Stored records

• • • •

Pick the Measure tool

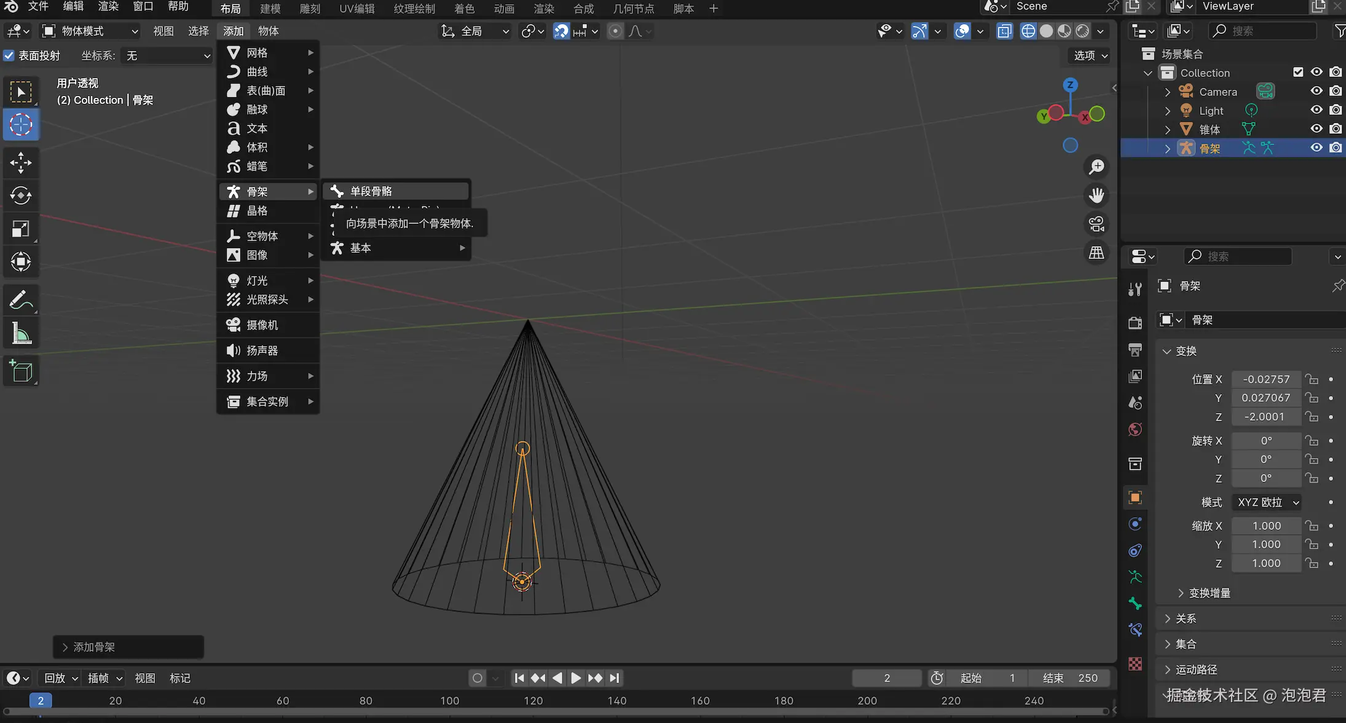21,334
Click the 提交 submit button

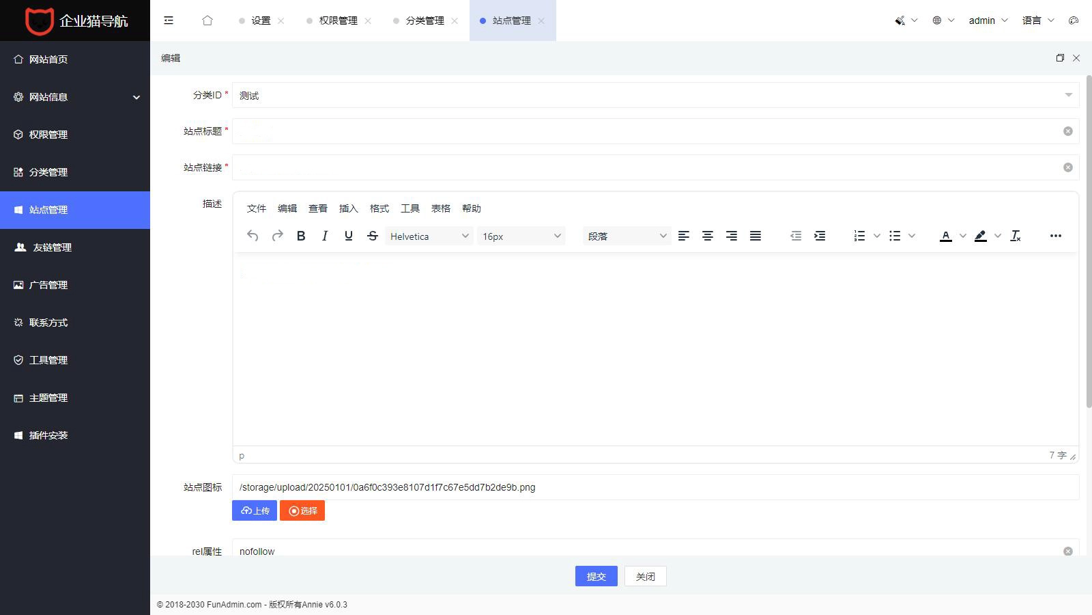tap(596, 576)
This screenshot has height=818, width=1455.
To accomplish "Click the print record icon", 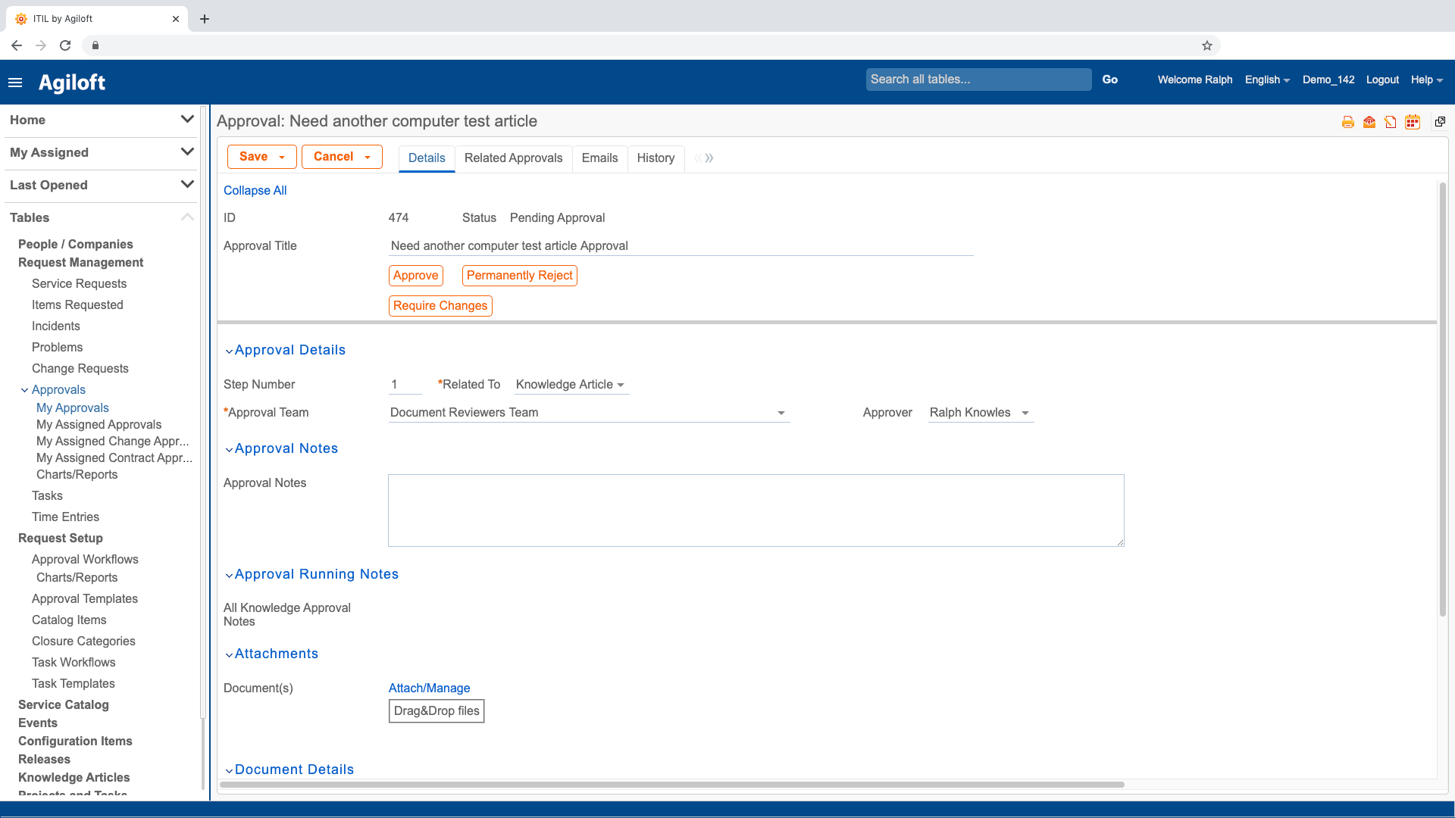I will coord(1347,122).
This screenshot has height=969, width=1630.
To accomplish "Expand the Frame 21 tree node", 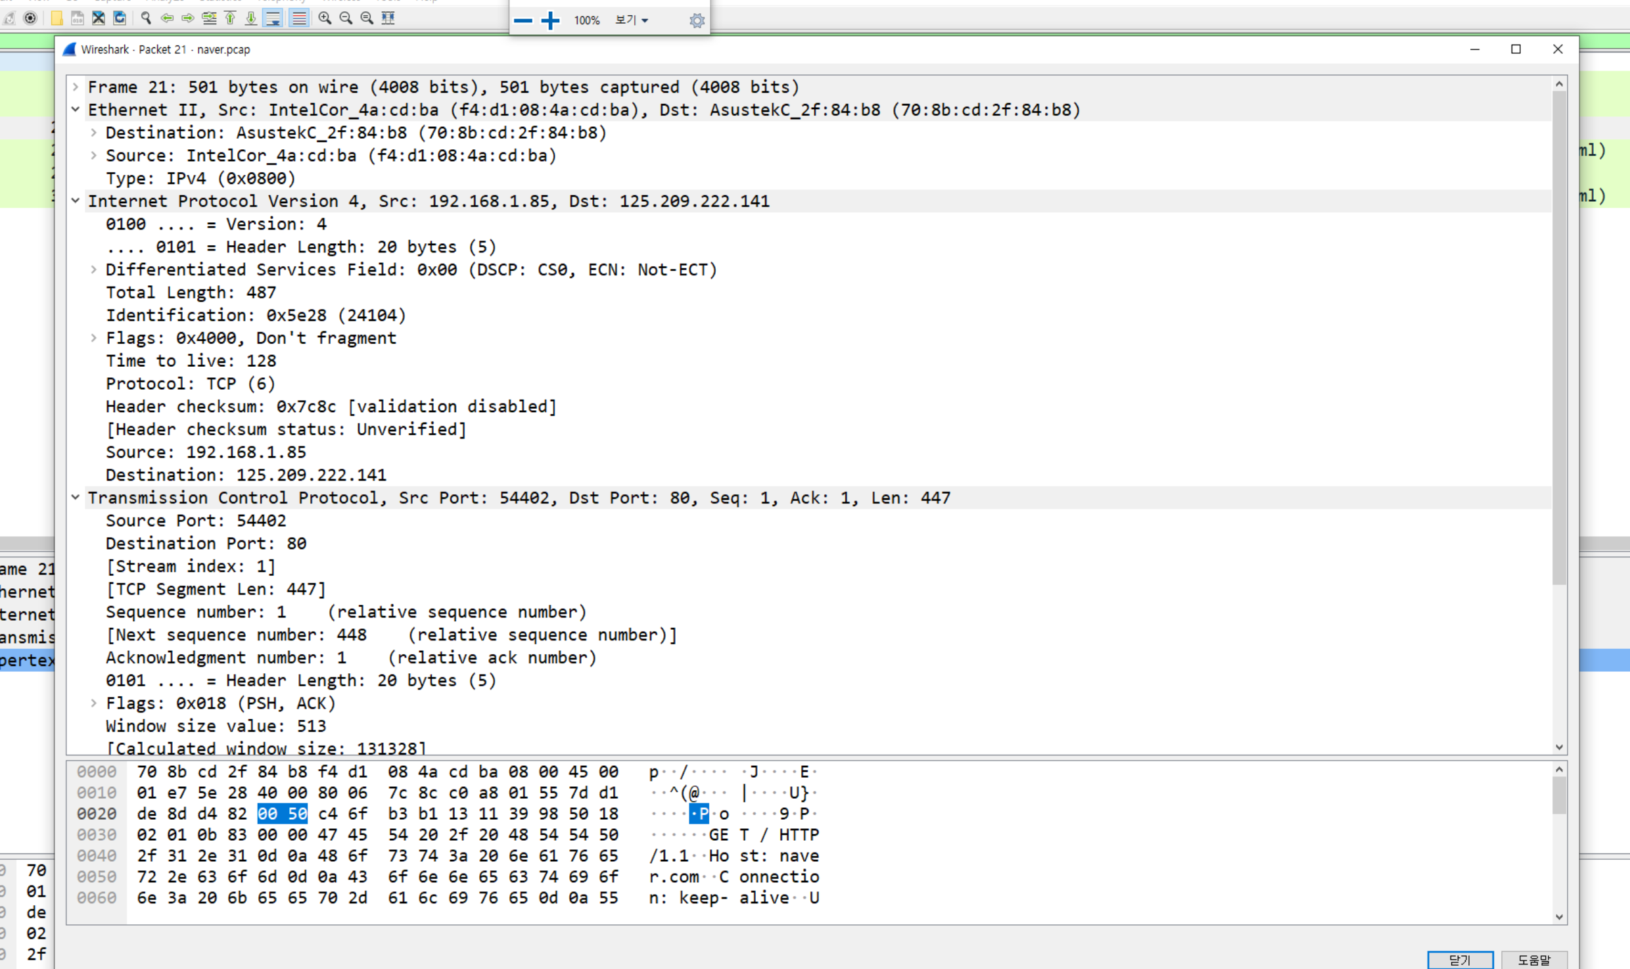I will [x=76, y=87].
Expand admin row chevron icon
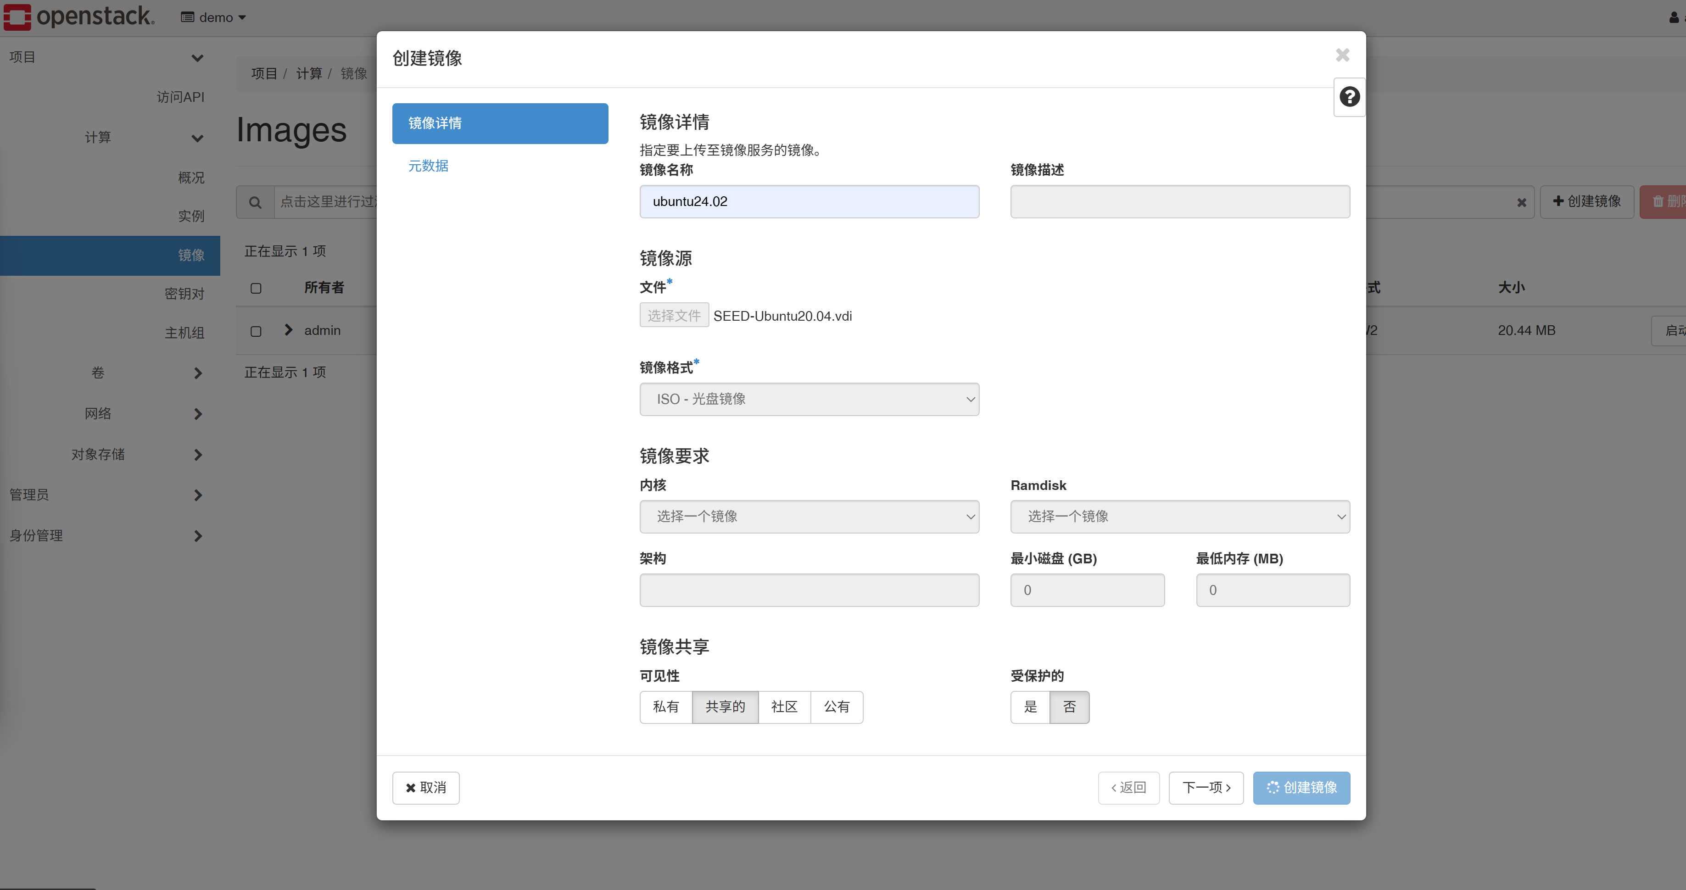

• • • •

### WHAT YOU ARE ASKED TO DO
Show the lines of the records that contain the word "height".

### RESULT FOR THIS TASK
This screenshot has height=818, width=1455.
This screenshot has height=969, width=1630.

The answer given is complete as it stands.